• _Short exercise_
Rewrite all of the entries below, putting "weekday label" wherever "day label" appears and keeping every other part unchanged.

• _Data for this exercise_

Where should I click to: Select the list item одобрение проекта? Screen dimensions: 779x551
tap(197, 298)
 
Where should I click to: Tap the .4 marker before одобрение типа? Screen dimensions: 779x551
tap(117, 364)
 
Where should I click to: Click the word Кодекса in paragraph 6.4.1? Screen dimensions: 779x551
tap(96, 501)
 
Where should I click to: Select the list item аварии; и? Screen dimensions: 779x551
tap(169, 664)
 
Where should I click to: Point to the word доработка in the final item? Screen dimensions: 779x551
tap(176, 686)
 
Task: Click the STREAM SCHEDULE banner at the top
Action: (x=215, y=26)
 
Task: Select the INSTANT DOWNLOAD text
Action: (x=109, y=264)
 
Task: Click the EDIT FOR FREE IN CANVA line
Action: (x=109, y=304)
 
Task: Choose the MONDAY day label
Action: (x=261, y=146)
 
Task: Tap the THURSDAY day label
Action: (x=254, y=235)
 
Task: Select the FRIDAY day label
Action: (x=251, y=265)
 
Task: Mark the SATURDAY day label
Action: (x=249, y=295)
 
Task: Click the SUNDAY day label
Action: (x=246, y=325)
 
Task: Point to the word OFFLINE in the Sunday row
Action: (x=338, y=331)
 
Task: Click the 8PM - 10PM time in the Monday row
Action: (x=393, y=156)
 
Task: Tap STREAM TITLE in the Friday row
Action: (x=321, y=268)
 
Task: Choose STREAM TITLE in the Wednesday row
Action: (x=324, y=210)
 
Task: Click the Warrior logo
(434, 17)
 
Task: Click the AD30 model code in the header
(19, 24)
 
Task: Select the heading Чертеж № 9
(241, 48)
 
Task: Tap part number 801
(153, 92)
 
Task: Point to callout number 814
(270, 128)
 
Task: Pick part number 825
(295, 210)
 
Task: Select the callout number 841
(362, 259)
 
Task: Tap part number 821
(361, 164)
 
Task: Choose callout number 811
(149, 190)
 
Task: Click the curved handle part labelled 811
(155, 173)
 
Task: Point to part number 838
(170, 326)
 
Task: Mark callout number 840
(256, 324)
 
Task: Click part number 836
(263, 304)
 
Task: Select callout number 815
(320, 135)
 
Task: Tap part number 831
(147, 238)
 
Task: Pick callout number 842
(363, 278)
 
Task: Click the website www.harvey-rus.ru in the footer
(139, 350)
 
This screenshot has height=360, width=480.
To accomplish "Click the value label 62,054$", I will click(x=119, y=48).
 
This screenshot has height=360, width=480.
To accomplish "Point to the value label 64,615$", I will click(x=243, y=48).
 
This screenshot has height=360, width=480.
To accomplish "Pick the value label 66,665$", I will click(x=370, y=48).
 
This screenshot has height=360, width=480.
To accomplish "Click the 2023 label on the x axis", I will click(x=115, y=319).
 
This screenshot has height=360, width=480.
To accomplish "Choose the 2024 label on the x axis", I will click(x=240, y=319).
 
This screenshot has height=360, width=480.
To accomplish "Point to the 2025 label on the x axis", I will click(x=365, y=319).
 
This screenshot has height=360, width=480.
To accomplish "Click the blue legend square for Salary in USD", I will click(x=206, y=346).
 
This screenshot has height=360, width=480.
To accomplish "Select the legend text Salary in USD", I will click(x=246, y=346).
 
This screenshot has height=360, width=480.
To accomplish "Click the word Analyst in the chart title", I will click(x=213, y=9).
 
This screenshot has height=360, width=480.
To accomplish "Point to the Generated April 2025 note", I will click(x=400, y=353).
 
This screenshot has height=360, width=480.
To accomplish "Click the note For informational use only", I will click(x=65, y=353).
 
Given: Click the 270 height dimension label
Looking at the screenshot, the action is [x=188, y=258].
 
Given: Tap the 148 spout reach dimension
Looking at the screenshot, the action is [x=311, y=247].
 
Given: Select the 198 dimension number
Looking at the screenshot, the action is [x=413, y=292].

• _Response to this task_
Where should I click to: Select the list item одобрение проекта? Screen dimensions: 779x551
tap(197, 298)
 
Where should I click to: Tap the .4 marker before одобрение типа? Screen dimensions: 779x551
tap(117, 364)
 
Where should I click to: Click the word Кодекса in paragraph 6.4.1? Screen dimensions: 779x551
tap(96, 501)
 
Where should I click to: Select the list item аварии; и? Screen dimensions: 779x551
tap(169, 664)
 
Where should I click to: Point to the word доработка in the final item? Screen dimensions: 779x551
tap(176, 686)
 
Task: Click the STREAM SCHEDULE banner at the top
Action: (x=215, y=26)
 
Task: Select the INSTANT DOWNLOAD text
Action: (x=109, y=264)
 
Task: Click the EDIT FOR FREE IN CANVA line
Action: (x=109, y=304)
 
Task: Choose the MONDAY weekday label
Action: (x=261, y=146)
 
Task: Tap the THURSDAY weekday label
Action: (x=254, y=235)
 
Task: Select the FRIDAY weekday label
Action: (x=251, y=265)
 
Task: Mark the SATURDAY weekday label
Action: (x=249, y=295)
 
Task: Click the SUNDAY weekday label
Action: (x=246, y=325)
 
Task: Point to the word OFFLINE in the Sunday row
Action: (x=338, y=331)
 
Task: Click the 8PM - 10PM time in the Monday row
Action: (x=393, y=156)
 
Task: Tap STREAM TITLE in the Friday row
Action: (x=321, y=268)
 
Task: Choose STREAM TITLE in the Wednesday row
Action: (x=324, y=210)
 
Task: Click the Warrior logo
(434, 17)
 
Task: Click the AD30 model code in the header
(19, 24)
 
Task: Select the heading Чертеж № 9
(241, 48)
 
Task: Tap part number 801
(153, 92)
 
Task: Point to callout number 814
(270, 128)
 
Task: Pick part number 825
(295, 210)
 
Task: Select the callout number 841
(362, 259)
 
Task: Tap part number 821
(361, 164)
 
Task: Choose callout number 811
(149, 190)
 
Task: Click the curved handle part labelled 811
(155, 173)
 
Task: Point to part number 838
(170, 326)
 
Task: Mark callout number 840
(256, 324)
 
Task: Click part number 836
(263, 304)
 
Task: Select callout number 815
(320, 135)
 
Task: Tap part number 831
(147, 238)
 
Task: Pick callout number 842
(363, 278)
 
Task: Click the website www.harvey-rus.ru in the footer
(139, 350)
 
This screenshot has height=360, width=480.
To accomplish "Click the value label 62,054$", I will click(x=119, y=48).
 
This screenshot has height=360, width=480.
To accomplish "Point to the value label 64,615$", I will click(x=243, y=48).
 
This screenshot has height=360, width=480.
To accomplish "Pick the value label 66,665$", I will click(x=370, y=48).
 
This screenshot has height=360, width=480.
To accomplish "Click the 2023 label on the x axis", I will click(x=115, y=319).
 
This screenshot has height=360, width=480.
To accomplish "Choose the 2024 label on the x axis", I will click(x=240, y=319).
 
This screenshot has height=360, width=480.
To accomplish "Point to the 2025 label on the x axis", I will click(x=365, y=319).
 
This screenshot has height=360, width=480.
To accomplish "Click the blue legend square for Salary in USD", I will click(x=206, y=346).
 
This screenshot has height=360, width=480.
To accomplish "Select the legend text Salary in USD", I will click(x=246, y=346).
 
This screenshot has height=360, width=480.
To accomplish "Click the word Analyst in the chart title", I will click(x=213, y=9).
 
This screenshot has height=360, width=480.
To accomplish "Point to the Generated April 2025 note", I will click(x=400, y=353).
 
This screenshot has height=360, width=480.
To accomplish "Click the note For informational use only", I will click(x=65, y=353).
 
Given: Click the 270 height dimension label
Looking at the screenshot, the action is [x=188, y=258].
 
Given: Tap the 148 spout reach dimension
Looking at the screenshot, the action is [x=311, y=247].
 
Given: Select the 198 dimension number
Looking at the screenshot, the action is [x=413, y=292].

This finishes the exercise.